┌────────

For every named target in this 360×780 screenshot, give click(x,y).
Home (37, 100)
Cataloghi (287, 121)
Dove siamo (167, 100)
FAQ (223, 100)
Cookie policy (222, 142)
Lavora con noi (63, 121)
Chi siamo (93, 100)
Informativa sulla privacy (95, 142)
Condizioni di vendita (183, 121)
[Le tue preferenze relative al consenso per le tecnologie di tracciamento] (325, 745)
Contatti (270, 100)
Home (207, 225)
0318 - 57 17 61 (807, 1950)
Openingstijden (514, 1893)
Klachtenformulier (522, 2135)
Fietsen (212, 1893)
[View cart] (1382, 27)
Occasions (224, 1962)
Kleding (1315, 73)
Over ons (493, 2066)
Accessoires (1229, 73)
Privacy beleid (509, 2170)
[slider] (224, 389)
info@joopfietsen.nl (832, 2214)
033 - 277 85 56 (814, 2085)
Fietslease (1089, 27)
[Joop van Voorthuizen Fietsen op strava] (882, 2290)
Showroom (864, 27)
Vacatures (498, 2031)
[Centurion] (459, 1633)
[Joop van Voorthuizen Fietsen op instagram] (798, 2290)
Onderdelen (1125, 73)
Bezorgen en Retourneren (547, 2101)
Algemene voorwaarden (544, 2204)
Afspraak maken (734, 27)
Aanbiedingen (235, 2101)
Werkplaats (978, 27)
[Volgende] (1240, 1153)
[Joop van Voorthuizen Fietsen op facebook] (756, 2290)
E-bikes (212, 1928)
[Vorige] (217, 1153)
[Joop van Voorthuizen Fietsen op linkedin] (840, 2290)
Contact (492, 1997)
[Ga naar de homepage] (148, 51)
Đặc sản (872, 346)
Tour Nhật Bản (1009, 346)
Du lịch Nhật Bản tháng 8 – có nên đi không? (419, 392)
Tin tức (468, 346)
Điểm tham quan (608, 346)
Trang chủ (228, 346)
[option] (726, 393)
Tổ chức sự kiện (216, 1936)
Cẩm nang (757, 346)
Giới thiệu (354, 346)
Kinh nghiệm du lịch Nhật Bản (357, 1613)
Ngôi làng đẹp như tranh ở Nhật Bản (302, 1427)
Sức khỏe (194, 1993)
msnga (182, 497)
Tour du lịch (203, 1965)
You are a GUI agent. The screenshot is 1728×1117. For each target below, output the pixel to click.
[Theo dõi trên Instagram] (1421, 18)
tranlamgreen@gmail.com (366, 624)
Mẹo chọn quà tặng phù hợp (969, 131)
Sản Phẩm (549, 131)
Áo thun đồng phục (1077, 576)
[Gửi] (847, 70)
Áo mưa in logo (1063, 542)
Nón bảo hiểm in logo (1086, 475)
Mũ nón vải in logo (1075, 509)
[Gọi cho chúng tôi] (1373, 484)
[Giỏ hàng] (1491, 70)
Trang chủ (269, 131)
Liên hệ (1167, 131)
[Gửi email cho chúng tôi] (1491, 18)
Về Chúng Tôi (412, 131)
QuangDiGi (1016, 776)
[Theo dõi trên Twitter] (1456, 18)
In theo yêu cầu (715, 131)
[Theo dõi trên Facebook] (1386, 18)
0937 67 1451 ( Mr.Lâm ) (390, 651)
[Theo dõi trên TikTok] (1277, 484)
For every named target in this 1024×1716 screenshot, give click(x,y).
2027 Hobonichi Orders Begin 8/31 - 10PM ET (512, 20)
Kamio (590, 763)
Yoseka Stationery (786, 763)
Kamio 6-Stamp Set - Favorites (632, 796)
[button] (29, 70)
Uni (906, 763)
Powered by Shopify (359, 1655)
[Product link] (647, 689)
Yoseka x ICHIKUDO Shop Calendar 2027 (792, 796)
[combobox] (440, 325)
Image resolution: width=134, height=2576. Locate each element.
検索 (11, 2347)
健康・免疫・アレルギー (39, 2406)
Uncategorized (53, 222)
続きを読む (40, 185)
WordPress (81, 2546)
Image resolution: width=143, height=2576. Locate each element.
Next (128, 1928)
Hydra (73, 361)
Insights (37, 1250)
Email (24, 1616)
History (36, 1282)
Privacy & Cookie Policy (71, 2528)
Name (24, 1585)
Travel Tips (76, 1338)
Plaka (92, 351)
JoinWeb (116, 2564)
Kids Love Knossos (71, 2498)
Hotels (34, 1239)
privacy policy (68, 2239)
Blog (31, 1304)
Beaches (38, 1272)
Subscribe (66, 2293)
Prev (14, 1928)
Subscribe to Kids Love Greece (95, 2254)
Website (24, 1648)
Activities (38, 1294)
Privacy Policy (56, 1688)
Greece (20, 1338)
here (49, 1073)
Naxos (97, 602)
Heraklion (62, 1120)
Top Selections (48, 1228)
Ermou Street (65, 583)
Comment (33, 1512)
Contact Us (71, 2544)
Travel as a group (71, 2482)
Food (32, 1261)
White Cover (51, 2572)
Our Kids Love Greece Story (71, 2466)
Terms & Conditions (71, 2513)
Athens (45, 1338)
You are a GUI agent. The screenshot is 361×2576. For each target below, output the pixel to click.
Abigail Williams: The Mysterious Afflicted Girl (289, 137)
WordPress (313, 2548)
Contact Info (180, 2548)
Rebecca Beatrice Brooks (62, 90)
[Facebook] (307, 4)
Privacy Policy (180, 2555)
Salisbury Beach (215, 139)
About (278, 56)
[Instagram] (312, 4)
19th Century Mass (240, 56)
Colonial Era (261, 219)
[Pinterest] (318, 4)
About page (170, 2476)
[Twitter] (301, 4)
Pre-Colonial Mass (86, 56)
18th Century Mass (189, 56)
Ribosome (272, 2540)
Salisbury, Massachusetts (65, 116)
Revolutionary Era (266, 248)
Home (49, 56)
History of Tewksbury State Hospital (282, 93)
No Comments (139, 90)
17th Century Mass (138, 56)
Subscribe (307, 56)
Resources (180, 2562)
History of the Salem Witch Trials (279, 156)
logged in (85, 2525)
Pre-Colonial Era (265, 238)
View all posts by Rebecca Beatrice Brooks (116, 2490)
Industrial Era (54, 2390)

└────────

_What is expected_
Please give back the entries above, unchanged and complete.

_Answer space_
For every named target in this 360×780 screenshot, give click(x,y).
Home (37, 100)
Cataloghi (287, 121)
Dove siamo (167, 100)
FAQ (223, 100)
Cookie policy (222, 142)
Lavora con noi (63, 121)
Chi siamo (93, 100)
Informativa sulla privacy (95, 142)
Condizioni di vendita (183, 121)
[Le tue preferenze relative al consenso per le tecnologie di tracciamento] (325, 745)
Contatti (270, 100)
Home (207, 225)
0318 - 57 17 61 (807, 1950)
Openingstijden (514, 1893)
Klachtenformulier (522, 2135)
Fietsen (212, 1893)
[View cart] (1382, 27)
Occasions (224, 1962)
Kleding (1315, 73)
Over ons (493, 2066)
Accessoires (1229, 73)
Privacy beleid (509, 2170)
[slider] (224, 389)
info@joopfietsen.nl (832, 2214)
033 - 277 85 56 (814, 2085)
Fietslease (1089, 27)
[Joop van Voorthuizen Fietsen op strava] (882, 2290)
Showroom (864, 27)
Vacatures (498, 2031)
[Centurion] (459, 1633)
[Joop van Voorthuizen Fietsen op instagram] (798, 2290)
Onderdelen (1125, 73)
Bezorgen en Retourneren (547, 2101)
Algemene voorwaarden (544, 2204)
Afspraak maken (734, 27)
Aanbiedingen (235, 2101)
Werkplaats (978, 27)
[Volgende] (1240, 1153)
[Joop van Voorthuizen Fietsen op facebook] (756, 2290)
E-bikes (212, 1928)
[Vorige] (217, 1153)
[Joop van Voorthuizen Fietsen op linkedin] (840, 2290)
Contact (492, 1997)
[Ga naar de homepage] (148, 51)
Đặc sản (872, 346)
Tour Nhật Bản (1009, 346)
Du lịch Nhật Bản tháng 8 – có nên đi không? (419, 392)
Tin tức (468, 346)
Điểm tham quan (608, 346)
Trang chủ (228, 346)
[option] (726, 393)
Tổ chức sự kiện (216, 1936)
Cẩm nang (757, 346)
Giới thiệu (354, 346)
Kinh nghiệm du lịch Nhật Bản (357, 1613)
Ngôi làng đẹp như tranh ở Nhật Bản (302, 1427)
Sức khỏe (194, 1993)
msnga (182, 497)
Tour du lịch (203, 1965)
You are a GUI agent. The screenshot is 1728×1117. For each target below, output the pixel to click.
[Theo dõi trên Instagram] (1421, 18)
tranlamgreen@gmail.com (366, 624)
Mẹo chọn quà tặng phù hợp (969, 131)
Sản Phẩm (549, 131)
Áo thun đồng phục (1077, 576)
[Gửi] (847, 70)
Áo mưa in logo (1063, 542)
Nón bảo hiểm in logo (1086, 475)
Mũ nón vải in logo (1075, 509)
[Gọi cho chúng tôi] (1373, 484)
[Giỏ hàng] (1491, 70)
Trang chủ (269, 131)
Liên hệ (1167, 131)
[Gửi email cho chúng tôi] (1491, 18)
Về Chúng Tôi (412, 131)
QuangDiGi (1016, 776)
[Theo dõi trên Twitter] (1456, 18)
In theo yêu cầu (715, 131)
[Theo dõi trên Facebook] (1386, 18)
0937 67 1451 ( Mr.Lâm ) (390, 651)
[Theo dõi trên TikTok] (1277, 484)
For every named target in this 1024×1716 screenshot, give click(x,y).
2027 Hobonichi Orders Begin 8/31 - 10PM ET (512, 20)
Kamio (590, 763)
Yoseka Stationery (786, 763)
Kamio 6-Stamp Set - Favorites (632, 796)
[button] (29, 70)
Uni (906, 763)
Powered by Shopify (359, 1655)
[Product link] (647, 689)
Yoseka x ICHIKUDO Shop Calendar 2027 (792, 796)
[combobox] (440, 325)
Image resolution: width=134, height=2576. Locate each element.
検索 (11, 2347)
健康・免疫・アレルギー (39, 2406)
Uncategorized (53, 222)
続きを読む (40, 185)
WordPress (81, 2546)
Image resolution: width=143, height=2576. Locate each element.
Next (128, 1928)
Hydra (73, 361)
Insights (37, 1250)
Email (24, 1616)
History (36, 1282)
Privacy & Cookie Policy (71, 2528)
Name (24, 1585)
Travel Tips (76, 1338)
Plaka (92, 351)
JoinWeb (116, 2564)
Kids Love Knossos (71, 2498)
Hotels (34, 1239)
privacy policy (68, 2239)
Blog (31, 1304)
Beaches (38, 1272)
Subscribe (66, 2293)
Prev (14, 1928)
Subscribe to Kids Love Greece (95, 2254)
Website (24, 1648)
Activities (38, 1294)
Privacy Policy (56, 1688)
Greece (20, 1338)
here (49, 1073)
Naxos (97, 602)
Heraklion (62, 1120)
Top Selections (48, 1228)
Ermou Street (65, 583)
Comment (33, 1512)
Contact Us (71, 2544)
Travel as a group (71, 2482)
Food (32, 1261)
White Cover (51, 2572)
Our Kids Love Greece Story (71, 2466)
Terms & Conditions (71, 2513)
Athens (45, 1338)
You are a GUI agent. The screenshot is 361×2576. For each target below, output the pixel to click.
Abigail Williams: The Mysterious Afflicted Girl (289, 137)
WordPress (313, 2548)
Contact Info (180, 2548)
Rebecca Beatrice Brooks (62, 90)
[Facebook] (307, 4)
Privacy Policy (180, 2555)
Salisbury Beach (215, 139)
About (278, 56)
[Instagram] (312, 4)
19th Century Mass (240, 56)
Colonial Era (261, 219)
[Pinterest] (318, 4)
About page (170, 2476)
[Twitter] (301, 4)
Pre-Colonial Mass (86, 56)
18th Century Mass (189, 56)
Ribosome (272, 2540)
Salisbury, Massachusetts (65, 116)
Revolutionary Era (266, 248)
Home (49, 56)
History of Tewksbury State Hospital (282, 93)
No Comments (139, 90)
17th Century Mass (138, 56)
Subscribe (307, 56)
Resources (180, 2562)
History of the Salem Witch Trials (279, 156)
logged in (85, 2525)
Pre-Colonial Era (265, 238)
View all posts by Rebecca Beatrice Brooks (116, 2490)
Industrial Era (54, 2390)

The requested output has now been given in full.